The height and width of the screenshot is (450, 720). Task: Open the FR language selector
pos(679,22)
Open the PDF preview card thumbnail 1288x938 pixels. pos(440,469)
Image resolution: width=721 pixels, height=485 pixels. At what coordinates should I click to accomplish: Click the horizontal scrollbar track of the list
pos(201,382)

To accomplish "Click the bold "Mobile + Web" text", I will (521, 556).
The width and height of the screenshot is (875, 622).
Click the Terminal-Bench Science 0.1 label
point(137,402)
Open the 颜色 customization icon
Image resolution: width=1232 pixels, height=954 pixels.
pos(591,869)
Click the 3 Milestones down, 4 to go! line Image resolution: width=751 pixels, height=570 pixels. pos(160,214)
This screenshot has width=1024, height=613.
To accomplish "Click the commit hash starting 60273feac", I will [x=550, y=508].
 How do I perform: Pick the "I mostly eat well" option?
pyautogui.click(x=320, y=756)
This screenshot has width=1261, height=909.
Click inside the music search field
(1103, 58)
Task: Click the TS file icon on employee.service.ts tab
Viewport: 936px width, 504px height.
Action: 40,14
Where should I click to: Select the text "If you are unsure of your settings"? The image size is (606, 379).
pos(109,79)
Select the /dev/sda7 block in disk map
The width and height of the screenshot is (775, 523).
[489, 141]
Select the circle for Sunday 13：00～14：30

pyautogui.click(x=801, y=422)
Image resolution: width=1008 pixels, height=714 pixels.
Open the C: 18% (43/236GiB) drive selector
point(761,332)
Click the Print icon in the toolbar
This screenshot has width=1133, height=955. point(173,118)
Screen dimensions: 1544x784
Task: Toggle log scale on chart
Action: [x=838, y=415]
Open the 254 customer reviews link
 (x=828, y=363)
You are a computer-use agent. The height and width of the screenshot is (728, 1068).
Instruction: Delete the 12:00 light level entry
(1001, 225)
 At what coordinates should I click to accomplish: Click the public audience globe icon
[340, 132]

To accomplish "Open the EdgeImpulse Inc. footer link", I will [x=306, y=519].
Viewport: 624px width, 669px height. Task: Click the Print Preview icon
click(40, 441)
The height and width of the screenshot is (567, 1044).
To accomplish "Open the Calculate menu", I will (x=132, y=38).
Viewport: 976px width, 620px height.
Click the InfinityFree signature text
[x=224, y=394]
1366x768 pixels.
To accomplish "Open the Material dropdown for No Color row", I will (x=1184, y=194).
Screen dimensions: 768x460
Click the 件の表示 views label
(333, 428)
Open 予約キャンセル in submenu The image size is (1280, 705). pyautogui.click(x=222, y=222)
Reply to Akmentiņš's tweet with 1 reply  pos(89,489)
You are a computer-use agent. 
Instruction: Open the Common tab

# Work instruction
Nothing but a number is needed: tally the lines of the listing that contain "will".

# Written reply
5